Hops changed from either sterling or perle to Czech saaz
.75 oz at 60 min
.25 oz at 15 min

Yeast went from wyeast 3068 (German hef) to white labs hef 300

My concern isn't the yeast choice, but changing hops on the fly. Fortunately today's brew day got cancelled due to sick kids and weather, but it also has me worrying about hop choice. Not feeling confident in first all grain.

Oh, and broke the grain mill while milling grains at HB store.

Suggestions?
 
i think saaz will be fine for hefe, i did mine with saaz but its still in a carboy so i can not tell you if its any good
 
Saaz should be fine for a hef. I use all Hallertau with good results, but any noble low bittering value hop should do OK. The hops are not prominent in a German Hef. Just stay away from the American citrusy hops.
 
My concern is the AA seems lower on Saaz compare to sterling, should I increase the amounts?
 
Yes.

Multiply Sterling Ounces x Percent AA to get Alpha Acid Units.
Then divide by Saaz Percent AA to get Ounces.

E.g. 1oz Sterling x 5% AA = 5 AAU
5 AAU / 4% AA Saaz = 1.25oz Saaz
 
I think your hops are fine. If I would change anything about your recipe I would use more wheat malt. The typical hefe has 60% wheat. And add some rice hulls if you've got them to avoid a stuck sparge.
 
AA on the Saaz bag is 2.4 and BA is 3.4. Original recipe was figured with AA of 6 on the sterling

Changed to 1.5 oz @ 60 min and .5 oz at 15 minutes to get me back near my 15 ibu goal.
 
slarkin712 said:
I think your hops are fine. If I would change anything about your recipe I would use more wheat malt. The typical hefe has 60% wheat. And add some rice hulls if you've got them to avoid a stuck sparge.
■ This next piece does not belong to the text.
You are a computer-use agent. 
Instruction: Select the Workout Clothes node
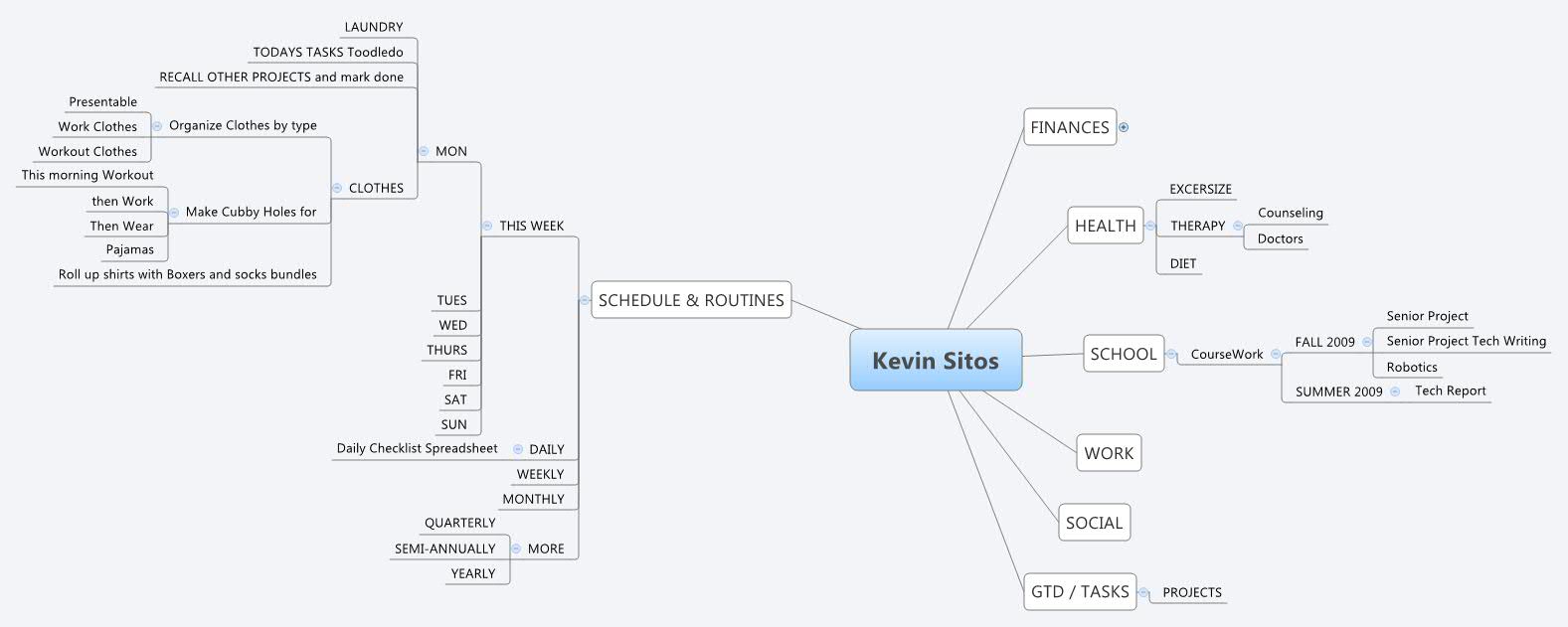point(87,151)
Went with the ratio and grain bill soley based on og and fg, along with malts used from kellerweis at Sierra Nevada description online
 
15 IBU's is about perfect. As to the wheat ratio, I believe German law says a Hef will be at least 50% wheat. Since we aren't concerned with meeting German law it is not as critical. I usually shoot for wheat malt somewhere in the 52-55% of grist area just to keep it close to authentic. Some German beers go with an even higher percentage, but I find it isn't worth the extra stress of gumming up the mash. At 44% the recipe is below the German standard, but wouldn't make a bad beer. I find 1lb of Munich works great in my recipe to help simulate some of the melanoidens of a decoction mash. You could certainly replace 1 lb of the Munich in the above recipe for another lb of wheat malt which would put your wheat percentage around 55% and up your wheat presence a bit. Either way I think you'll be fine, upping the wheat would just be more traditional.
 
Going to bottle this recipe today. Was going to use 6 oz priming sugar any thoughts?
 
The brew pal app that I have calls for 5.6-7.2 oz of priming sugar. So I think that would be just fine.
 
And btw to the original post, I found perle pellets at my other lhbs so I have a combo of Saaz Leaf and Perle Pellets in this bad boy. I'm excited to try it. Tasted my sample from the FG read and it was pretty good.